Milton also presented an unsigned, unsworn affidavit from himself, dated 2008. Milton Affidavit, ECF No. 338-10, at 11-14. In the affidavit, written thirteen years after the murder, Milton stated that he had gone to Waynesboro to pick Waller up and that Waller told him he needed to make a couple of stops. Milton claims that Waller had him first stop at an apartment when Waller went inside for about fifteen minutes, and then had Milton drive him to the house where Byron-Cox was killed and park down the block. Milton stated that he waited in the car but that after about twenty minutes, he walked toward the house and as he approached the back porch of the house, he heard four shots and ran back to the car. Milton reached the car and waited for Waller who soon walked up and got in the car. When Milton asked him about the gunshots, Waller "nonchalantly stated that he had killed Cox." Id. at 13. Milton further stated that on March 15, 1995 he spoke to Serrano, Waller's girlfriend at the time, and she said that Waller was not there and added, "Gee, why did he do that?" Id. at 14. Finally, Milton stated that in 2006 he spoke to Serrano via telephone and she said she recalled paging Milton and was willing to assist Milton, but wanted to speak to Waller first to assure herself that she would not get into any trouble. Id.

The unsworn affidavit is subject to being struck. Pegues v. Hooks, No. 1:19CV61, 2020 WL 85103, n.13 (M.D.N.C. Jan. 7, 2020). Nevertheless, it is presumed for purposes of his actual innocence claim that Milton would provide a sworn affidavit attesting to the same information if he were given an opportunity to do so.

The information in the affidavit is not new but was known to Milton before his trial. Additionally, "eleventh hour" self-serving affidavits containing no indicia of reliability are "inherently suspect." Pegues v. Hooks, No. 1:19CV610, 2020 WL 85103, at *15 (M.D.N.C. Jan. 7, 2020) (citing McDowell v. Lemke, 737 F.3d 476, 483-84 (7th Cir. 2013)); see also Perry v. Virginia, No. 3:13CV327-HEH, 2013 WL 4590619, at *4 (E.D. Va. Aug. 28, 2013) (finding defendant's post-trial affidavit pointing to another person as having committed a murder untrustworthy and therefore not reliable new evidence of his innocence under Schlup standard).

▶ [Data segment]:
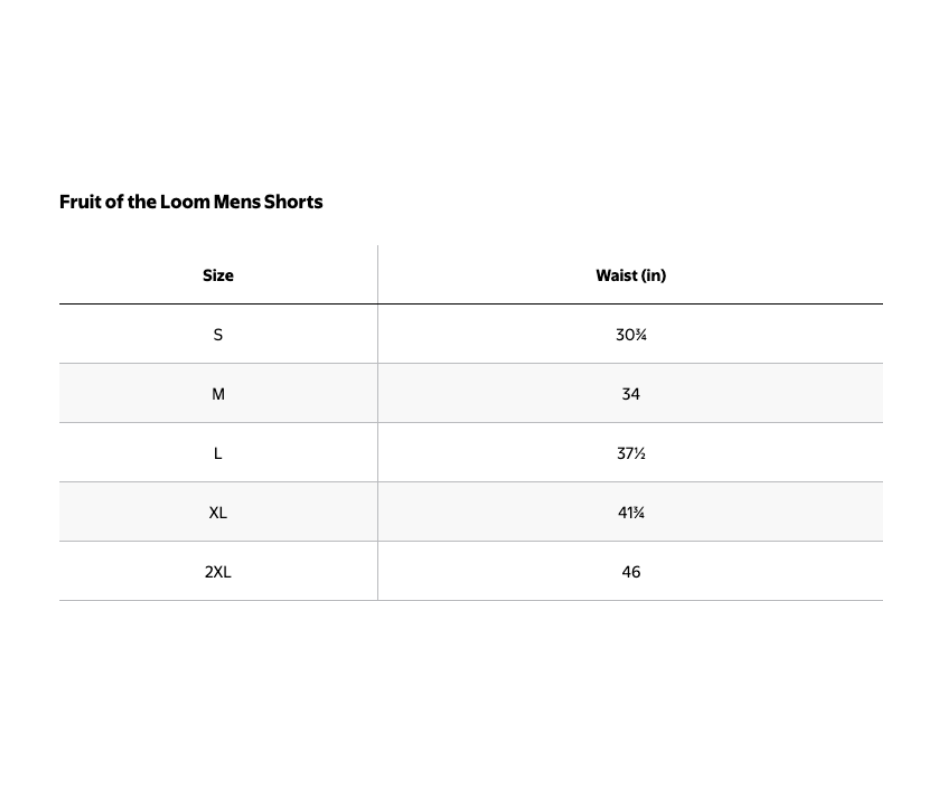Select the 46 waist value
Viewport: 940px width, 788px height.
(631, 572)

▶ [What you have to do]:
List every court case the excerpt about Milton's affidavit cites by name.

▶ [Exercise answer]:
Pegues v. Hooks
McDowell v. Lemke
Perry v. Virginia